Il serait sûrement le premier à faire le con au milieu de la trentaine d’artistes de tout poil qui, une semaine par an, raccrochent au vestiaire leur ego et leurs contrats pour participer à ce show, devenu un rendez-vous très attendu. Bien sûr, il ne se gênerait pas pour engueuler les pouvoirs publics de ne pas avoir, depuis le temps, pris le relais. Avec ses mots à lui, qui sont ceux de l’homme de la rue, il raillerait, fustigerait, en appuyant fort là où ça fait mal. Avec son regard attendrissant de chien battu, qui ne craint pas de la ramener, il continuerait à faire marrer les foules, conquises par des vérités qui ne sont pas de gauche ou de droite, mais simplement les bases d’une humanité qui se respecte.
En même temps, ces concerts d’un autre genre, au-delà de l’aspect caritatif dont ils sont l’excellent vecteur, sont devenus une véritable institution. Le club de plus en plus large des chanteurs, professionnels ou non, qui rejoignent ce spectacle bon enfant, mis en scène avec humour par le très modeste Jean-Jacques Goldman, prolixe en refrains à succès, réussit le tour de force de rassembler toutes les générations et toutes les classes sociales, qui répètent en cœur et le sourire aux lèvres, qu’« aujourd’hui, on a plus le droit ni d’avoir faim ni d’avoir froid ». Comment ne pas se rallier à une formule, qui en plus de rimer, nous concerne tous ?
Les politiques rêveraient d’une telle unité, d’une grand-messe aussi joyeuse, d’une telle émotion partagée.
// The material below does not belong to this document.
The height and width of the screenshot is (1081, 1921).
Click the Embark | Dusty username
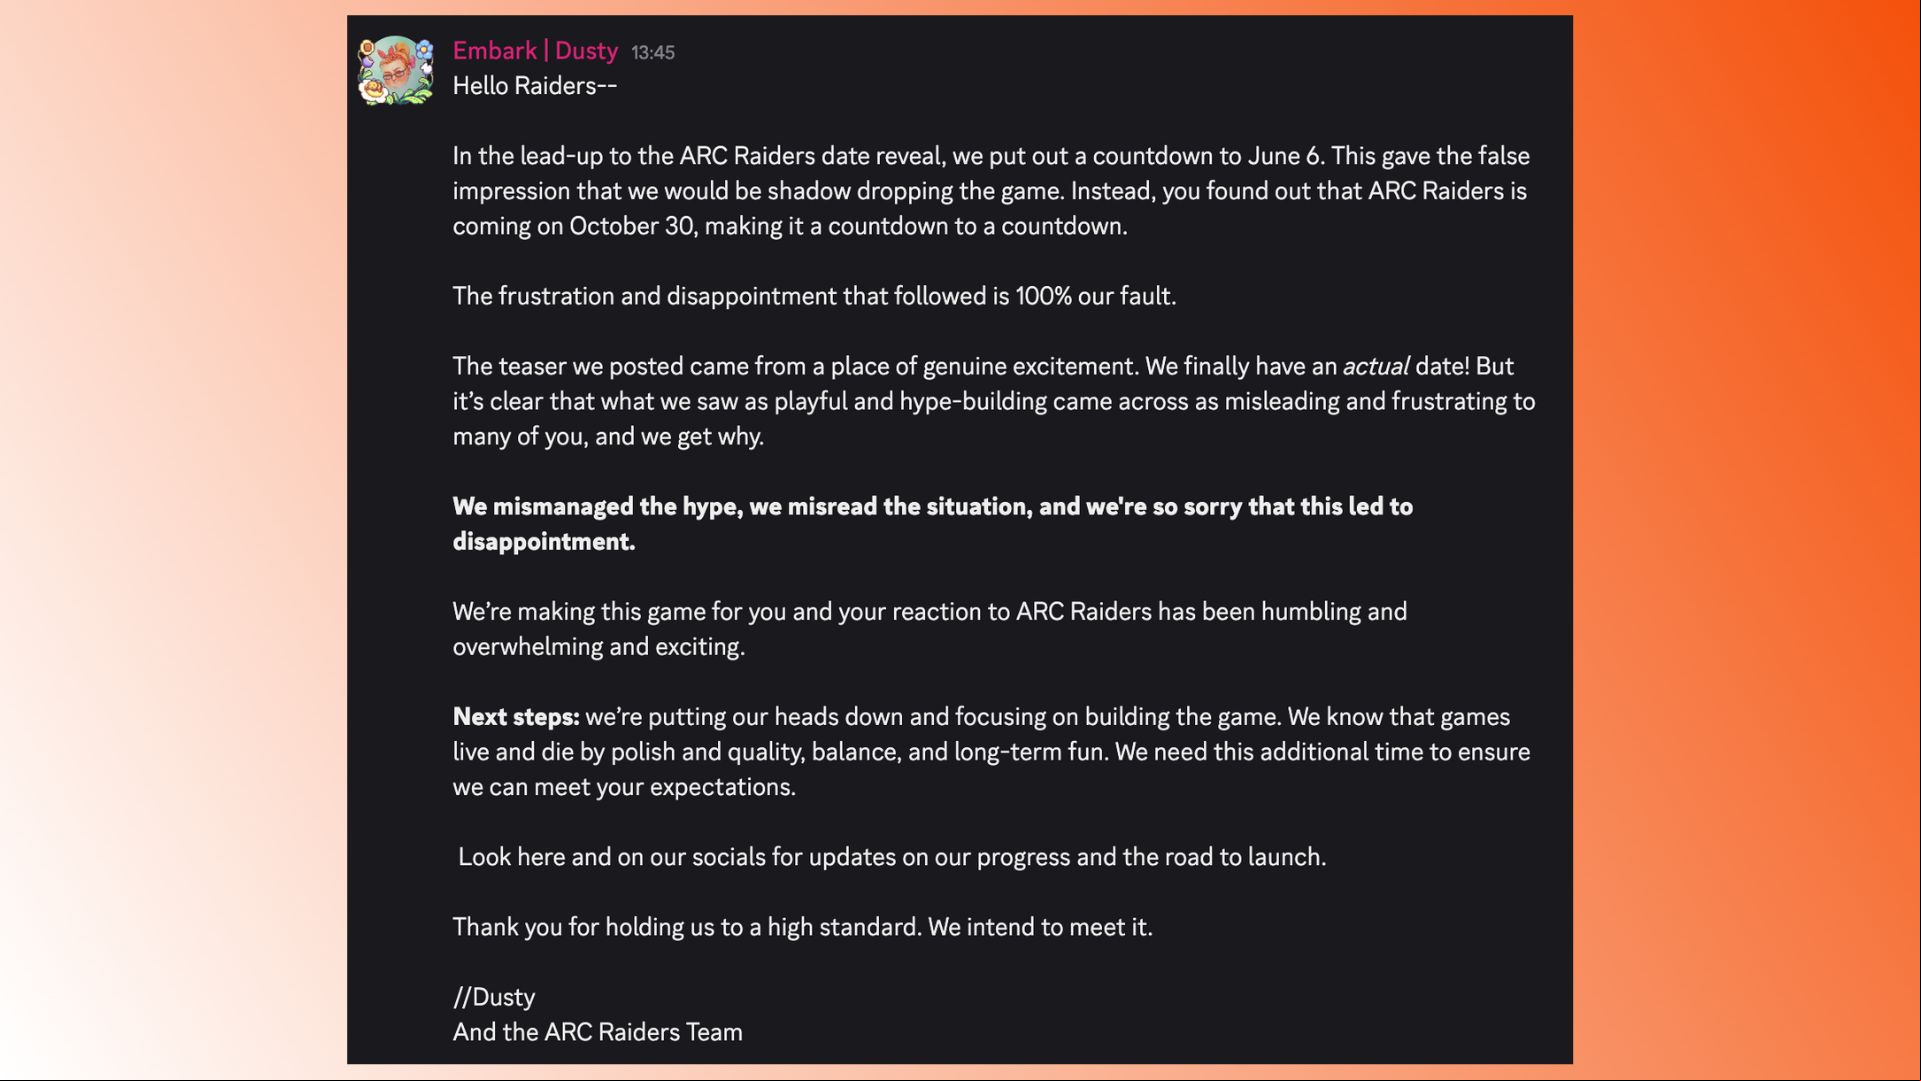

Un sentiment semblable à la déflagration enthousiaste engendrée par un but de génie qui fait la différence, et fait entrer une équipe multicolore, que le bon peuple se réapproprie sans complexe, dans la gloire inespérée de la victoire d’une coupe du monde de football. Ce moment unique où le bonheur irradie les visages dans un stade à l’unisson, et efface les haines et les ségrégations dans une fraternité palpable, même si elle se révèle vite terriblement éphémère. Car le sport, capable de provoquer l’allégresse la plus enivrante, peut aussi attiser les haines mal contenues de ceux qui refusent les règles du jeu. La musique, elle, en touchant la sensibilité de chacun, a le talent suprême d’apaiser les malentendus, de renouer des liens qui s’effilochent. Elle réussit à convaincre, mieux que des discours, mieux que des prêches, mieux que des leçons de morale. Son influence bienfaitrice, qui permet, le temps d’une chanson, de se tenir la main, n’a pas d’effets secondaires néfastes, sauf, peut être, de n’être malheureusement pas durable au quotidien. Sur scène, ou au milieu d’un public qui ne sait plus comment manifester sa satisfaction d’en avoir autant pour son argent, les célébrités, remises à niveau, laissent libre cours à leur fantaisie, à leur spontanéité et partagent ouvertement leur plaisir de se lâcher pour une cause évidente. Quand le maître d’école cache un tutu sous sa veste de costume, les souris peuvent danser en riant. Du coup, dans ce spectacle, comme le désirait le premier des enfoirés, il y a davantage qu’un « peu de pain et de chaleur », il y a du cœur. À mettre dans toutes les assiettes.